As we visited snow-covered parks and natural areas, the frozen winter air invading my lungs, I became aware of the shortcomings of my wardrobe. Hailing from the Pacific Northwest, I had Gore-Tex, but not enough woolen padding for the bright, crystalline world in which I found myself. We warmed up in local restaurants, where I was honored to meet many of her academic friends who shared her passion for improving their community and flattered me with their excited attention.


I soon found that my professor friend’s passions for ecology transcended the physical world and extended to the spiritual as well. She felt that the religion of Christianity—indeed, Christians themselves— were responsible for the vast majority of environmental degradation worldwide. She ridiculed believers, the four Christian colleges in her city, and the churches and denominational headquarters located there.


“They deny global warming,” she said. “They do not care about species going extinct. They’re more concerned with their own comfort than they are with clean water and air for future generations.” These were her decided conclusions.
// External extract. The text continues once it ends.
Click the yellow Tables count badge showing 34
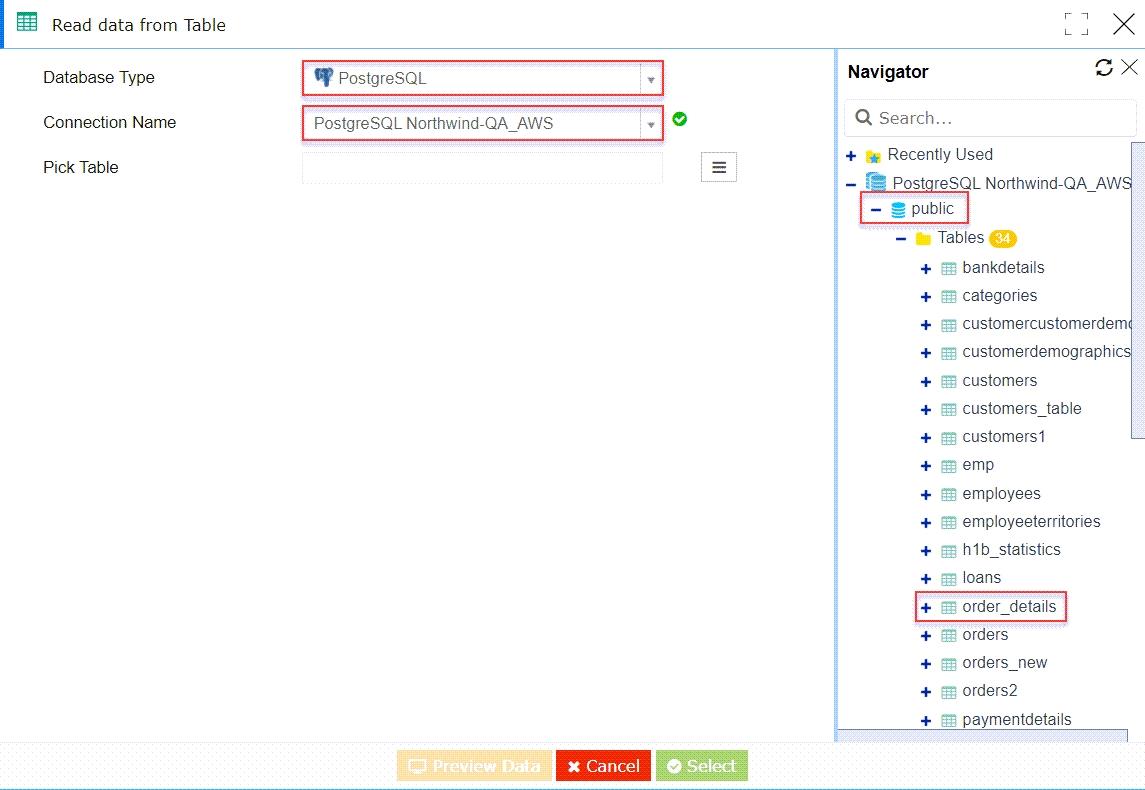The image size is (1145, 790). coord(1004,238)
On the third morning, she exclaimed, “I’m a recovering Southern Baptist.” I looked at her, waiting for the explanation or the punch line. “I was a dyed-in-the-wool creationist until my fourth year of college, when I finally saw the evolutionary light.” Evolutionary light.This was her phrase. And then she launched into another attack on the hypocrites who claim to love one another but refuse to support efforts to protect the environment. The complaints were not new to me, and they certainly were not without foundation. In fact, the very same convictions have been pivotal in prodding me along on my own ecological-spiritual journey.


Each of her comments jabbedmy psyche. I was weary of the diatribes and wanted to say, “The choice between faith and the environment is a false dichotomy. You don’t have to choose secularism to care about creation.”
But I held my tongue. I barely knew her, and I reminded myself that one person’s strong opinions aren’t generally improved by another’s.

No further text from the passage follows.